The Pleasure of Being: Washing, Feeding, Holding.

★★★
theatre review (edinburgh) | Read in About 2 minutes
33331 large
102793 original
Published 25 Aug 2011
33332 large
100487 original

As far as participatory theatre (is that was this is?) goes, there aren’t many performances in which you—the sole audience member—strip naked to be bathed, washed, dried and then held by a strange man in a hotel room who feeds you chocolate on demand.

It’s an unusual, exposing experience to say the least, but one in which the means occasionally threaten to override the motive as artist-in-residence at Glasgow’s The Arches, Adrian Howells, asks you to “give yourself up” to his undivided attention. It’s his “honour” to bathe you he says, and every other interaction throughout this “deeply sensorial one-on-one experience” is his “pleasure”.

There’s very little else by way of conversation during the piece, though you’re invited to speak if you like. In fact, after the heart-thumping terror of bearing all in the bathtub, Howells is impeccably unthreatening throughout (you can wear swimwear if you prefer and everything is meticulously stage-managed for your safety and comfort).

The Pleasure of Being... certainly asks a lot of its participants, but having broken the barriers, it allows for some extraordinarily rare moments of self-indulgence and reflection whilst probing notions of intimacy and surrender: can you remember the last time anyone washed you?
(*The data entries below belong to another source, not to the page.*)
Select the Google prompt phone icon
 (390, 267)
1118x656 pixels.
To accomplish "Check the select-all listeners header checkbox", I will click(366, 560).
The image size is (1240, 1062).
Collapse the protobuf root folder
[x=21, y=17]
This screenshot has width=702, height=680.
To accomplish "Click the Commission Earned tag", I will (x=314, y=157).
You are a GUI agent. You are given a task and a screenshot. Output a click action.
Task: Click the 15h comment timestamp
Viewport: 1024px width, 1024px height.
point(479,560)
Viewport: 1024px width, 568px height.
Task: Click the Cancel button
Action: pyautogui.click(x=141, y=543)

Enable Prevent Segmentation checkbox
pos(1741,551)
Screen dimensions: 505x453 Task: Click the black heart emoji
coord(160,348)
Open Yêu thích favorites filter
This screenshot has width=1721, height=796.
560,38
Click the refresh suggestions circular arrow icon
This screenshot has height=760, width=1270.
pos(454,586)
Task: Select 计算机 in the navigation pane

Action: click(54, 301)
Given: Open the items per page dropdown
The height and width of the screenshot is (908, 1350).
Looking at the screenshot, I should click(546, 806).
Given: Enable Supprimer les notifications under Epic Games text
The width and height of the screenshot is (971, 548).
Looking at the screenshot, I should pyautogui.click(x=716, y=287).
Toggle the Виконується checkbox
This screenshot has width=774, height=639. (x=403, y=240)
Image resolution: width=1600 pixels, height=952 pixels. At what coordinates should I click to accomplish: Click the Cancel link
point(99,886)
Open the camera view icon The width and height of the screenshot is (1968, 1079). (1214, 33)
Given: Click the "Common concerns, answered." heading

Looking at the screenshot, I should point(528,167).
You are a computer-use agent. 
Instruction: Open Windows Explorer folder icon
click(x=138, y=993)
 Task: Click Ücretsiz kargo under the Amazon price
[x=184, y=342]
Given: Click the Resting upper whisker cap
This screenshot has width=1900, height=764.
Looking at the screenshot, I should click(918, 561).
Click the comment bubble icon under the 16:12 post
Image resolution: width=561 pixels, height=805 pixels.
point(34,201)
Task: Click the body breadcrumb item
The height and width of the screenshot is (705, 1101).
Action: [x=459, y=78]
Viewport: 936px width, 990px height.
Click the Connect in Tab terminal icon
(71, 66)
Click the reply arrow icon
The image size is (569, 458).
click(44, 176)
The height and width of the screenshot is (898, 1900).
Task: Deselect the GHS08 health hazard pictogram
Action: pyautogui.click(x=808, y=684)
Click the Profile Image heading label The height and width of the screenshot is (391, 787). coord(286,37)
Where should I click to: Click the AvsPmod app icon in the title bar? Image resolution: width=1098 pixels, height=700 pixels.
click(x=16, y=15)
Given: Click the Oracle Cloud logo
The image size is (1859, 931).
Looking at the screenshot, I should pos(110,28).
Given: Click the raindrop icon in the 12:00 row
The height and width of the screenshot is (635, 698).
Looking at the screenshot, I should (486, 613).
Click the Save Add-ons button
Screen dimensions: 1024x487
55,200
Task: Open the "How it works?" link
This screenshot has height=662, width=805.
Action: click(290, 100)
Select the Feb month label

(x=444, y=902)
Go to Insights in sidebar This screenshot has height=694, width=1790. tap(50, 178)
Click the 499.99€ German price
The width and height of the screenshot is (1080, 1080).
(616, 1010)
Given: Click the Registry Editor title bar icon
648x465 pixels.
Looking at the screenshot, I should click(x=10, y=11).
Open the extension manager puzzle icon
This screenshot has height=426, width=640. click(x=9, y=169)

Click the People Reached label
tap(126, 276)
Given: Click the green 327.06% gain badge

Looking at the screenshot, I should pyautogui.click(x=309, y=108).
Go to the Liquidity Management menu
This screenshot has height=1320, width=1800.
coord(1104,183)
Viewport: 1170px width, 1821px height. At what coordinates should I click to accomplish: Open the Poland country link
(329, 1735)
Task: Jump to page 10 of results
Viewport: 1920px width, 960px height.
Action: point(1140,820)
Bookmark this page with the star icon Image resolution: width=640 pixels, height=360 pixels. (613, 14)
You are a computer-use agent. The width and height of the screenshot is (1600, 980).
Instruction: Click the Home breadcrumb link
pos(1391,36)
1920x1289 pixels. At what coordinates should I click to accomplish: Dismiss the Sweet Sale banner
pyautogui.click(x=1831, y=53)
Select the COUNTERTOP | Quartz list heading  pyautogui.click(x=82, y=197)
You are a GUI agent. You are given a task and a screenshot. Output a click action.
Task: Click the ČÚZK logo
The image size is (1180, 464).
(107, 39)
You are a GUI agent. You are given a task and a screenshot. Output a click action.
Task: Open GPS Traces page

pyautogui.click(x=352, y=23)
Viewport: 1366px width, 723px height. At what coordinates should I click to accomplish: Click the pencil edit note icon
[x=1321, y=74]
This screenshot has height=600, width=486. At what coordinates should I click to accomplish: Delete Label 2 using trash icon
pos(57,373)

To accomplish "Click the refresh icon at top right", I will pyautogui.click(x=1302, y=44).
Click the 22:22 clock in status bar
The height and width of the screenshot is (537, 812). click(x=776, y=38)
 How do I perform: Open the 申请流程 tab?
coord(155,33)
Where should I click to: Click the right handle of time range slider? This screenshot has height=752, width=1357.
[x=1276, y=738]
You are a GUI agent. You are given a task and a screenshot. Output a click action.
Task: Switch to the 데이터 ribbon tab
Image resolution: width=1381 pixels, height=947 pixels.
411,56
Inevitably, a sense of a return to infancy pervades and though Howells points to the “hugging saint” Mata “Amma” Amritanandamayi as an influence, there’s more than a little helpless child regression theory at work here.

It's suggestive, oddly empowering and though it might feel a little like the inception of something wider and deeper, Howells’ half-hour TLC session is certainly a thrill that daubs an involuntary secret smile on your face as you stroll through the doors of Edinburgh’s Point Hotel back out amongst the unknowing general public.

For once, you’ve escaped. And that’s a pleasure indeed.